Exercise aim:
Please count the lines of the listing below in which "button" occurs, and reply with the number only.

Exercise materials:
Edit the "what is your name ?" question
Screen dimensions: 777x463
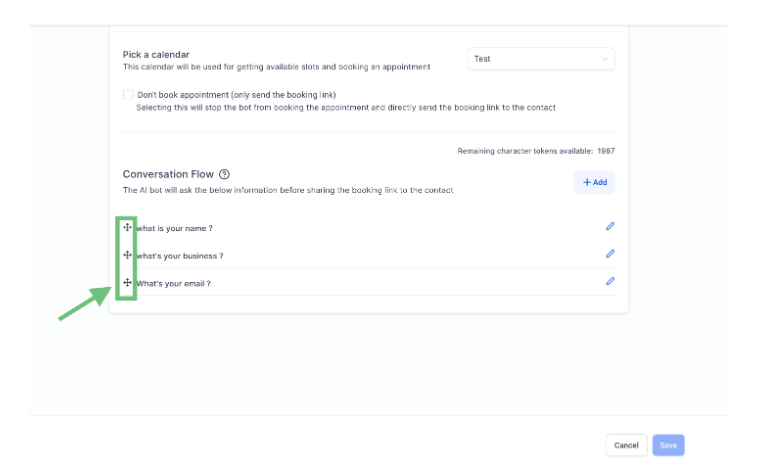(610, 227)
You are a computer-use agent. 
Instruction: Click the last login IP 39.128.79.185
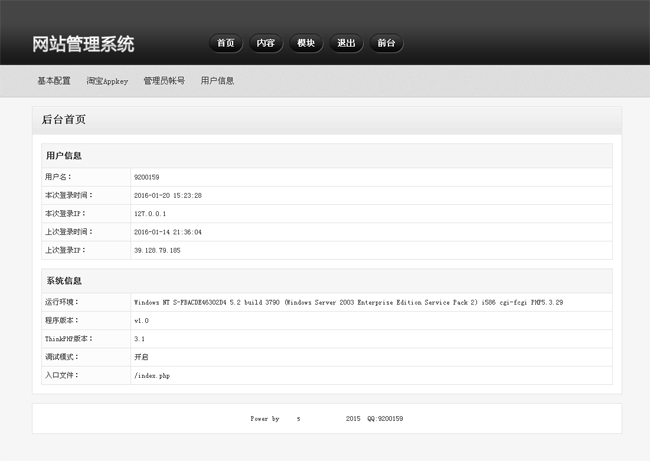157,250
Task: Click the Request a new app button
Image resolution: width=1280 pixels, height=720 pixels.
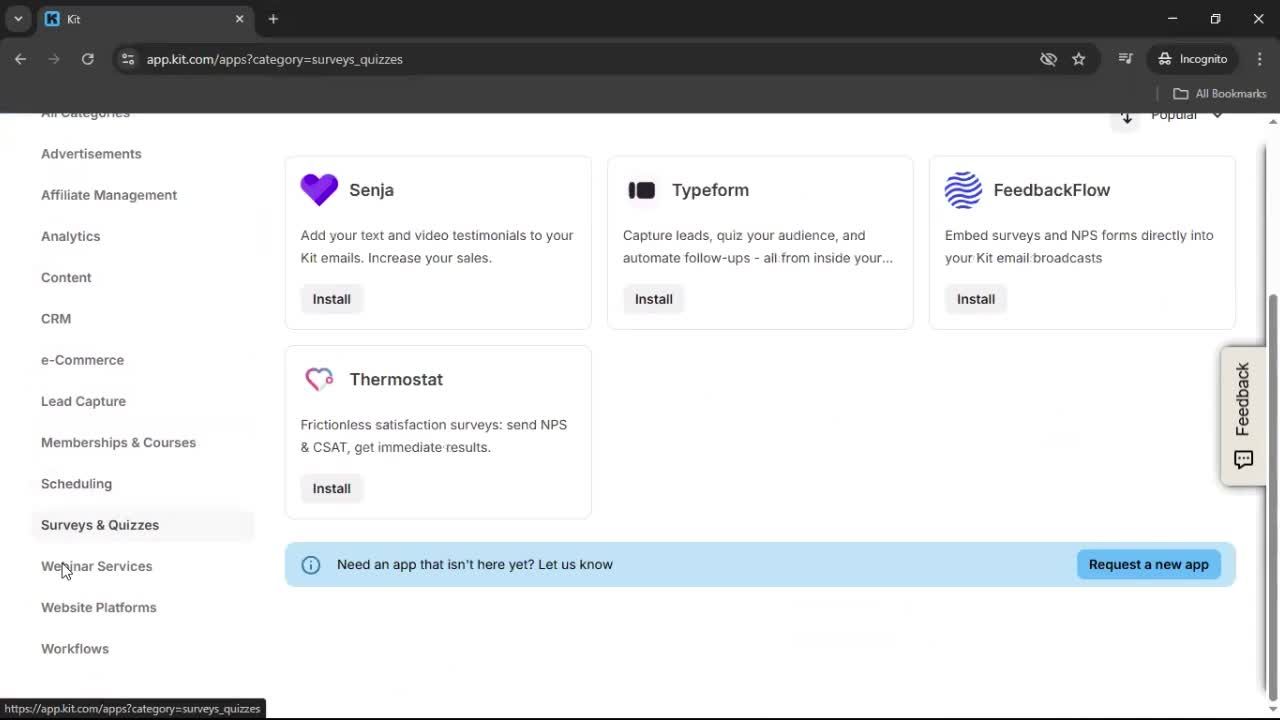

---

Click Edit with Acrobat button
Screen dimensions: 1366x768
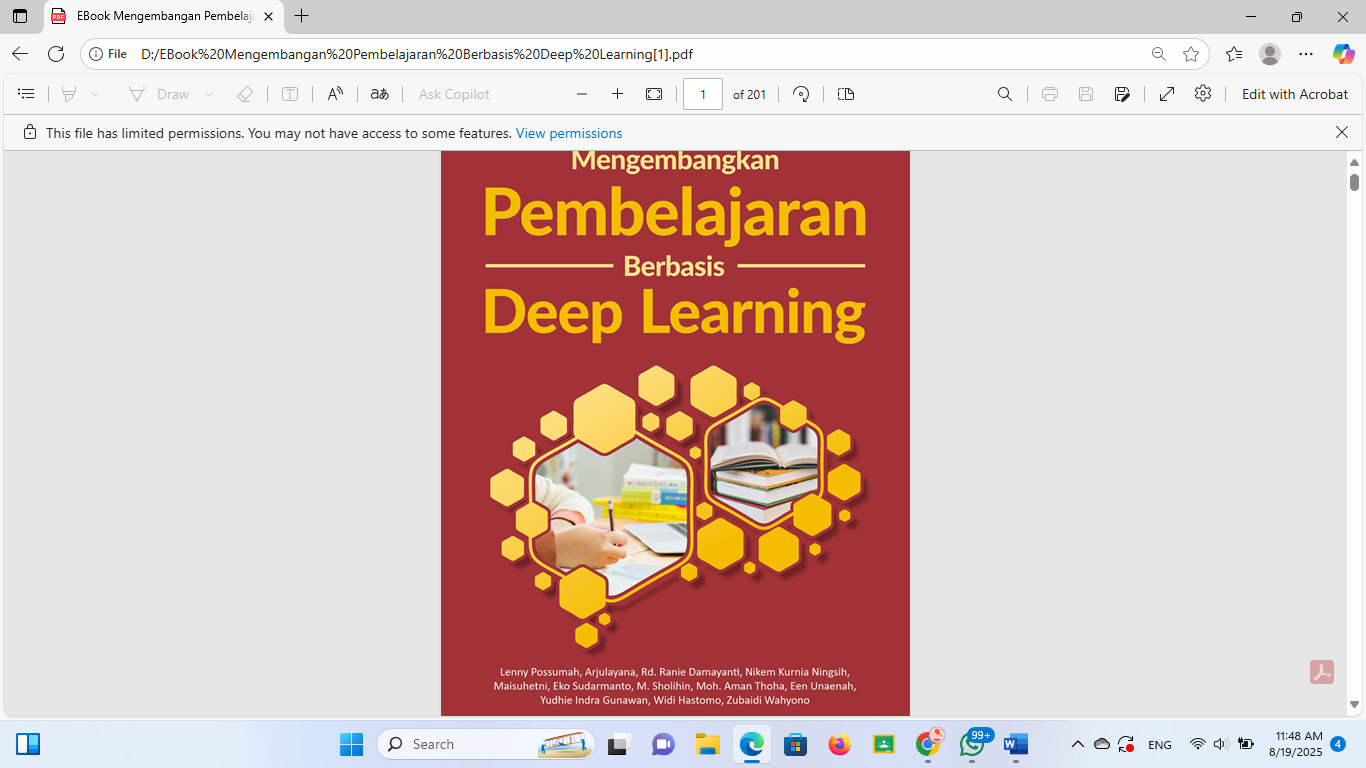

==

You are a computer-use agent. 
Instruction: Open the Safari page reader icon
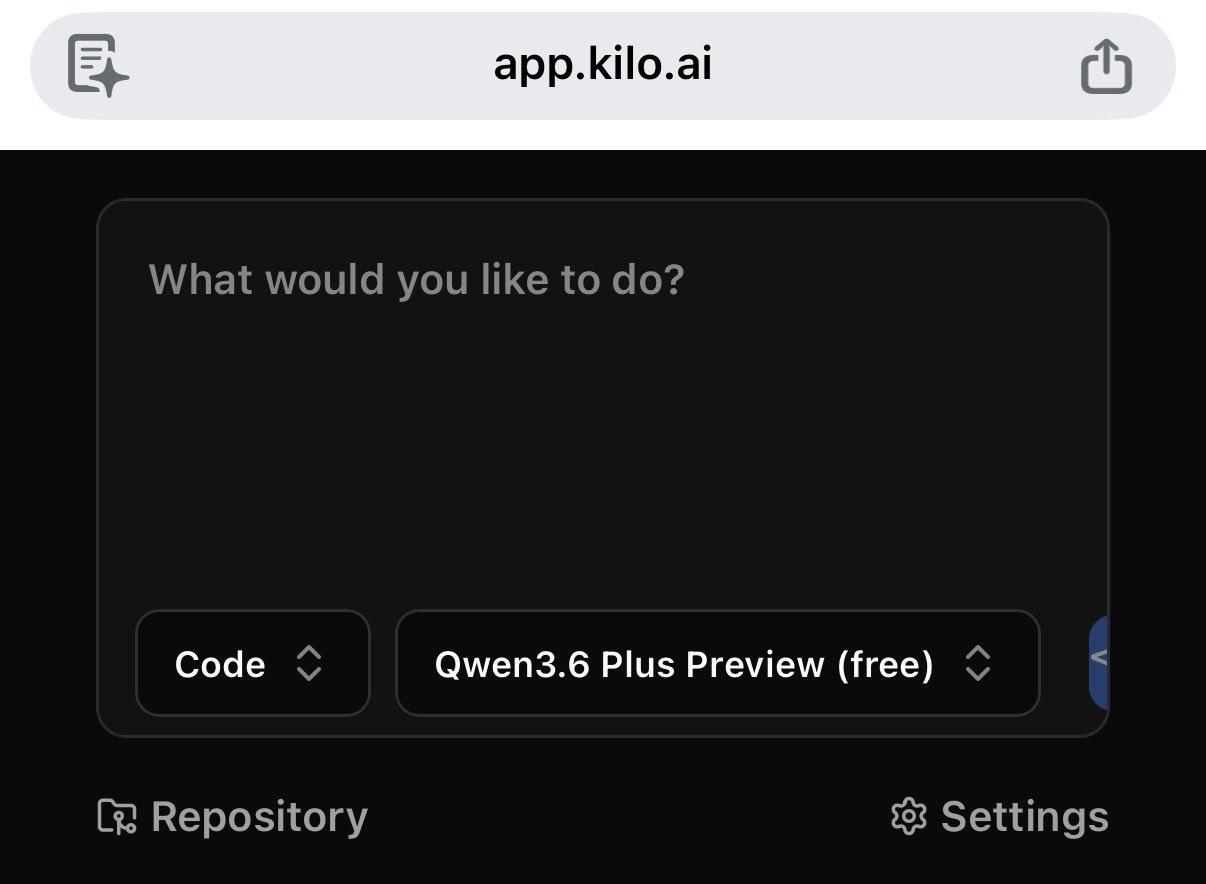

Exercise response:
2